857 P.2d 814 (Okla.Crim.App. 1993), M-89-1248, Jones v. City of Tulsa

Docket Nº:M-89-1248.
Citation:857 P.2d 814
Party Name:Richard C. JONES, et al., Appellants, v. The CITY OF TULSA, Appellee.
Case Date:July 27, 1993
Court:Court of Appeals of Oklahoma, Court of Criminal Appeals of Oklahoma

Page 814

857 P.2d 814 (Okla.Crim.App. 1993)

Richard C. JONES, et al., Appellants,


The CITY OF TULSA, Appellee.

No. M-89-1248.

Court of Criminal Appeals of Oklahoma.

July 27, 1993.

Page 815

Richard D. White, Jr., Tulsa, for appellants.

Neal E. McNeill, City Atty. and Mark H. Newbold, Asst. City Prosecutor, Tulsa, for appellee.



The appellants were convicted in Tulsa Municipal Court, City of Tulsa, for Trespassing pursuant to 27 Tulsa Rev.Ord. § 626(a) or § 626(c). The trial judge sentenced each of the forty-two (42) appellants to a $50.00 fine plus the court cost.

On April 29, 1989, the forty-two (42) appellants, with others, entered the premises of Reproductive Services Adoption Affiliates in Tulsa to "rescue unborn children from death." While on the premises, the appellants positioned themselves to block the entrances to the clinic. The director of the clinic demanded those present to leave the premises. When the appellants did not comply, the director contacted the police who responded and arrested the protestors.

The appellants were prepared to use the defense of necessity at trial. However, pursuant to the City of Tulsa's motion in limine, the appellants were prohibited from using the defense when the trial judge concluded the defense would not apply.
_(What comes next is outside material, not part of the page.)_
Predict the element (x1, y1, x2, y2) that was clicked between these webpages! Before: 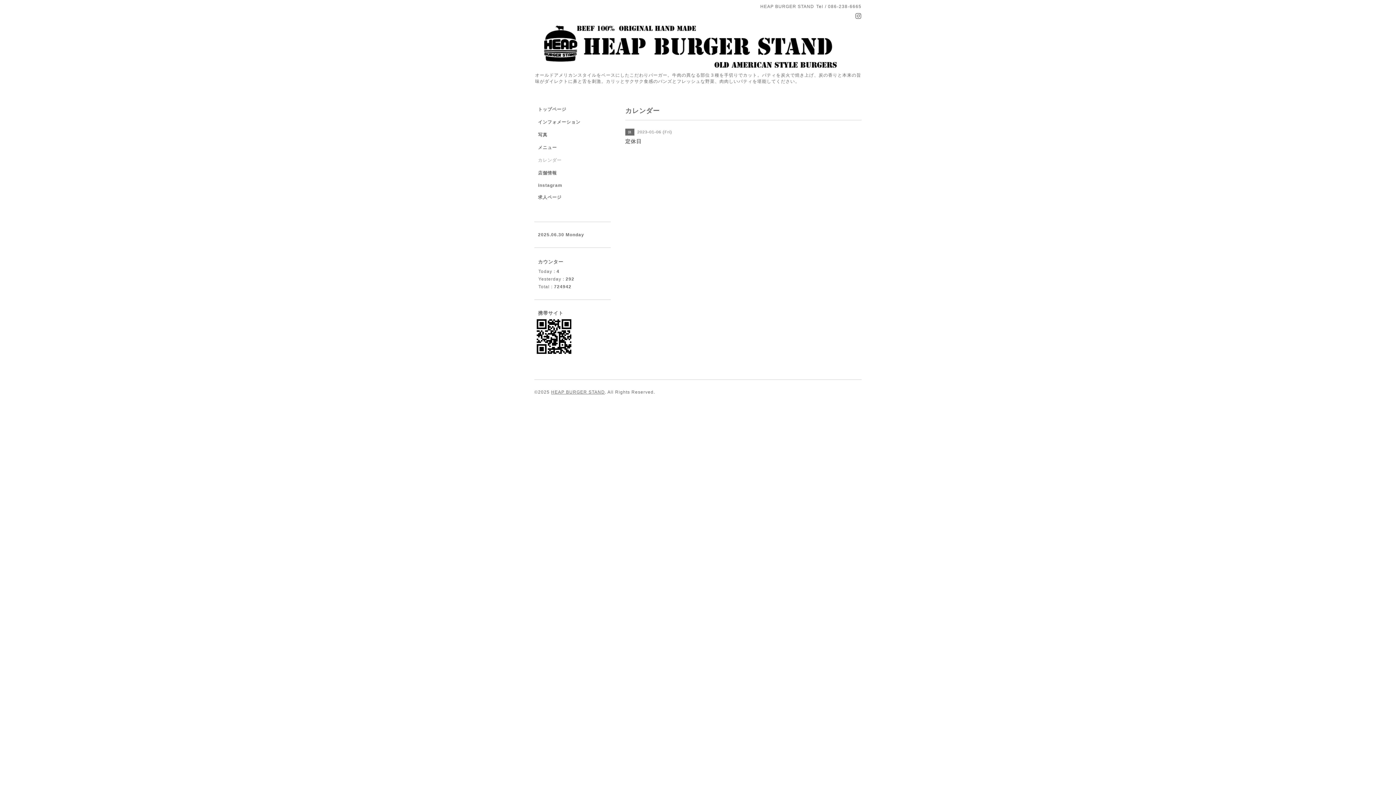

As a result, the appellants were tried and sentenced and have perfected this appeal to challenge the trial judge's determination about the necessity defense. In addition, certain of the appellants have challenged the sufficiency of evidence presented by the City of Tulsa to satisfy the Trespassing charge. We have reviewed the record, and affirm the decision of the trial court.
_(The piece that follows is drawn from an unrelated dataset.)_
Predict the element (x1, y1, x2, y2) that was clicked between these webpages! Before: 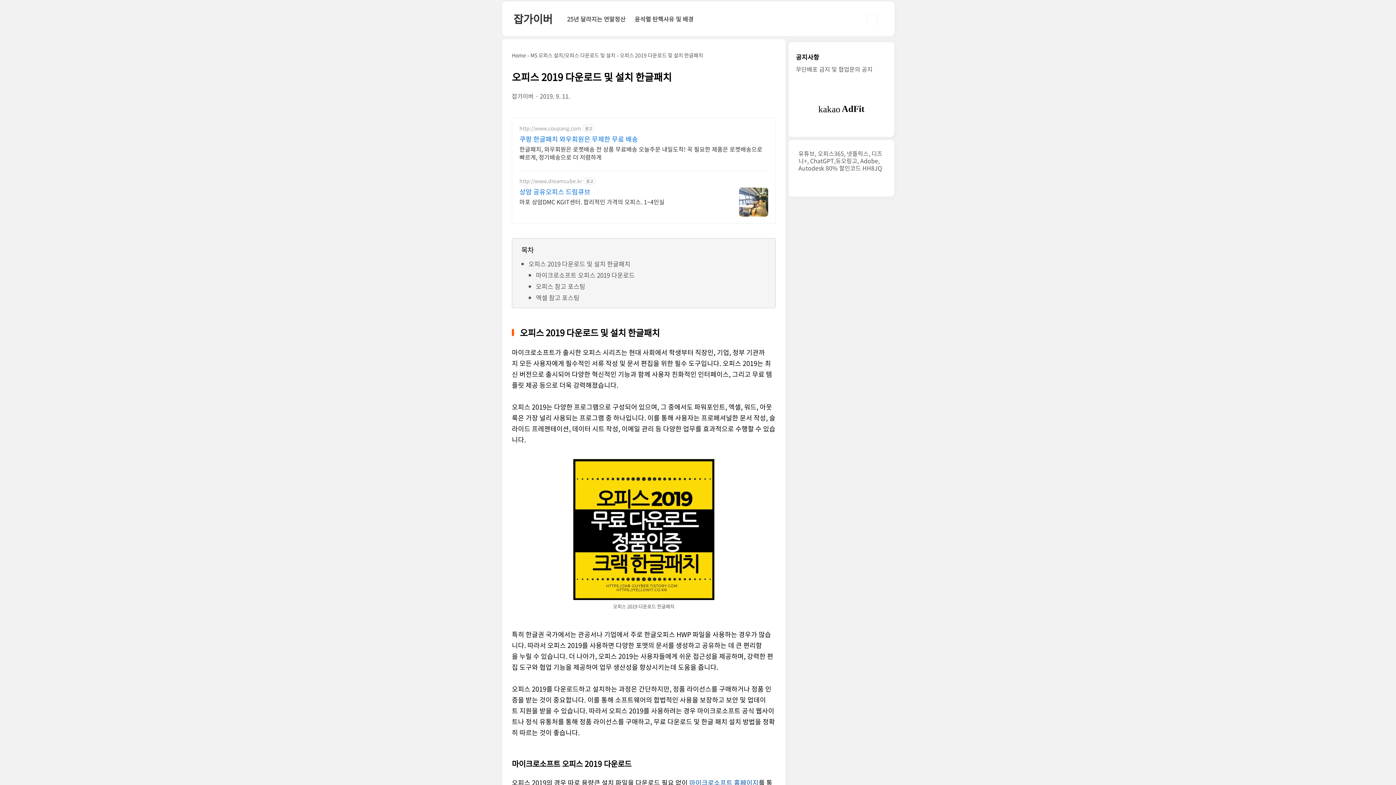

Initially, the appellants challenge the trial judge's decision to grant a Motion in Limine in favor of the City. The trial judge properly sustained the City's Motion in Limine to disallow the use of the necessity defense. Appellee correctly points out that Oklahoma does not have a statutory provision for the necessity defense. To review appellants' argument, it is therefore necessary to review the common law and other state law in reference to the facts in the case due to the fact that this is a case of first impression in Oklahoma.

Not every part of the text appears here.